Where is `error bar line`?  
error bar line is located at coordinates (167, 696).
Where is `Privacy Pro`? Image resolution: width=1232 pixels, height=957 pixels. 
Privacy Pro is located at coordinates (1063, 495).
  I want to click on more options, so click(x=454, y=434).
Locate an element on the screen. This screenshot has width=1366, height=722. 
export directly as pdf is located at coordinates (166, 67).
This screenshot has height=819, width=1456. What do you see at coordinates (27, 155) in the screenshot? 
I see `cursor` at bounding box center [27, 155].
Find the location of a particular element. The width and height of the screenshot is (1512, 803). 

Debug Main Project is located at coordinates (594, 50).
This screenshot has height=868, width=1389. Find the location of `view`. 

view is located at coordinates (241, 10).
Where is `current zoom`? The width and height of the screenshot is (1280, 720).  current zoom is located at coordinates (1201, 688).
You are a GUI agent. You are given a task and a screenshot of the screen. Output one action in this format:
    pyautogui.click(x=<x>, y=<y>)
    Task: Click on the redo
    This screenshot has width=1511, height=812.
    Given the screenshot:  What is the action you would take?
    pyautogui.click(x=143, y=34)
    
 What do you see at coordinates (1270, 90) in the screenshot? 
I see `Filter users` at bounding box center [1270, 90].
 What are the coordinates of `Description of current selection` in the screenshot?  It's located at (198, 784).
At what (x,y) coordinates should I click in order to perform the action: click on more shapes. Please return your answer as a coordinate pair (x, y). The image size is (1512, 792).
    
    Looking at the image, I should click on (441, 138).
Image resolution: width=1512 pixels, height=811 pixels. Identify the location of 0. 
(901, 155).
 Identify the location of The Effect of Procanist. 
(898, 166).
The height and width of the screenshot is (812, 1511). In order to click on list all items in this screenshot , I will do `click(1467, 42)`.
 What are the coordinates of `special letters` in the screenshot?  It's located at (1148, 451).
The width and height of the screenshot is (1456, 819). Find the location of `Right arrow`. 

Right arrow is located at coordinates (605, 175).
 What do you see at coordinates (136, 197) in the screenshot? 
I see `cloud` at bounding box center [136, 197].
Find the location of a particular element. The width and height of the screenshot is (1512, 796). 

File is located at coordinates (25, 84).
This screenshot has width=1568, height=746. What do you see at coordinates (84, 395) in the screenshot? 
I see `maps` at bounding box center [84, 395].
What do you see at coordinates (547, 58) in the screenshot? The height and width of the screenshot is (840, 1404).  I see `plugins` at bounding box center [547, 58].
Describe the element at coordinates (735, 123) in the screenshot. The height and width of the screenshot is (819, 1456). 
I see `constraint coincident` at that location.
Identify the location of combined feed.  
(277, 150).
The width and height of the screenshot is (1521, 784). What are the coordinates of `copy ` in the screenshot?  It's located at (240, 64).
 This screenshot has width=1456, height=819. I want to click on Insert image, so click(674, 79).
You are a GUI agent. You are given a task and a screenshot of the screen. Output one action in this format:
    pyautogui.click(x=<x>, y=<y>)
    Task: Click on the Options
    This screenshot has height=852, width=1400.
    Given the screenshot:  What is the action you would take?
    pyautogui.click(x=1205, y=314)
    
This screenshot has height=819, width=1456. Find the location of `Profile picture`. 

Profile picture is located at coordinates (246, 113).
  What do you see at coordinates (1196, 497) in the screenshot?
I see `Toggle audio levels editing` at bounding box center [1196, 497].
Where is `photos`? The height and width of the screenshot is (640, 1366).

--------------------------------------------------

= Aim =
Please reproduce every one of the records above, line for line, with no character changed.

= Response to the exercise =
Where is `error bar line`?  
error bar line is located at coordinates (167, 696).
Where is `Privacy Pro`? Image resolution: width=1232 pixels, height=957 pixels. 
Privacy Pro is located at coordinates (1063, 495).
  I want to click on more options, so click(x=454, y=434).
Locate an element on the screen. This screenshot has width=1366, height=722. 
export directly as pdf is located at coordinates (166, 67).
This screenshot has height=819, width=1456. What do you see at coordinates (27, 155) in the screenshot? 
I see `cursor` at bounding box center [27, 155].
Find the location of a particular element. The width and height of the screenshot is (1512, 803). 

Debug Main Project is located at coordinates (594, 50).
This screenshot has height=868, width=1389. Find the location of `view`. 

view is located at coordinates (241, 10).
Where is `current zoom`? The width and height of the screenshot is (1280, 720).  current zoom is located at coordinates (1201, 688).
You are a GUI agent. You are given a task and a screenshot of the screen. Output one action in this format:
    pyautogui.click(x=<x>, y=<y>)
    Task: Click on the redo
    This screenshot has width=1511, height=812.
    Given the screenshot:  What is the action you would take?
    pyautogui.click(x=143, y=34)
    
 What do you see at coordinates (1270, 90) in the screenshot? 
I see `Filter users` at bounding box center [1270, 90].
 What are the coordinates of `Description of current selection` in the screenshot?  It's located at (198, 784).
At what (x,y) coordinates should I click in order to perform the action: click on more shapes. Please return your answer as a coordinate pair (x, y). The image size is (1512, 792).
    
    Looking at the image, I should click on (441, 138).
Image resolution: width=1512 pixels, height=811 pixels. Identify the location of 0. 
(901, 155).
 Identify the location of The Effect of Procanist. 
(898, 166).
The height and width of the screenshot is (812, 1511). In order to click on list all items in this screenshot , I will do `click(1467, 42)`.
 What are the coordinates of `special letters` in the screenshot?  It's located at (1148, 451).
The width and height of the screenshot is (1456, 819). Find the location of `Right arrow`. 

Right arrow is located at coordinates (605, 175).
 What do you see at coordinates (136, 197) in the screenshot? 
I see `cloud` at bounding box center [136, 197].
Find the location of a particular element. The width and height of the screenshot is (1512, 796). 

File is located at coordinates (25, 84).
This screenshot has width=1568, height=746. What do you see at coordinates (84, 395) in the screenshot? 
I see `maps` at bounding box center [84, 395].
What do you see at coordinates (547, 58) in the screenshot? The height and width of the screenshot is (840, 1404).  I see `plugins` at bounding box center [547, 58].
Describe the element at coordinates (735, 123) in the screenshot. The height and width of the screenshot is (819, 1456). 
I see `constraint coincident` at that location.
Identify the location of combined feed.  
(277, 150).
The width and height of the screenshot is (1521, 784). What are the coordinates of `copy ` in the screenshot?  It's located at (240, 64).
 This screenshot has width=1456, height=819. I want to click on Insert image, so click(674, 79).
You are a GUI agent. You are given a task and a screenshot of the screen. Output one action in this format:
    pyautogui.click(x=<x>, y=<y>)
    Task: Click on the Options
    This screenshot has height=852, width=1400.
    Given the screenshot:  What is the action you would take?
    pyautogui.click(x=1205, y=314)
    
This screenshot has height=819, width=1456. Find the location of `Profile picture`. 

Profile picture is located at coordinates (246, 113).
  What do you see at coordinates (1196, 497) in the screenshot?
I see `Toggle audio levels editing` at bounding box center [1196, 497].
Where is `photos`? The height and width of the screenshot is (640, 1366).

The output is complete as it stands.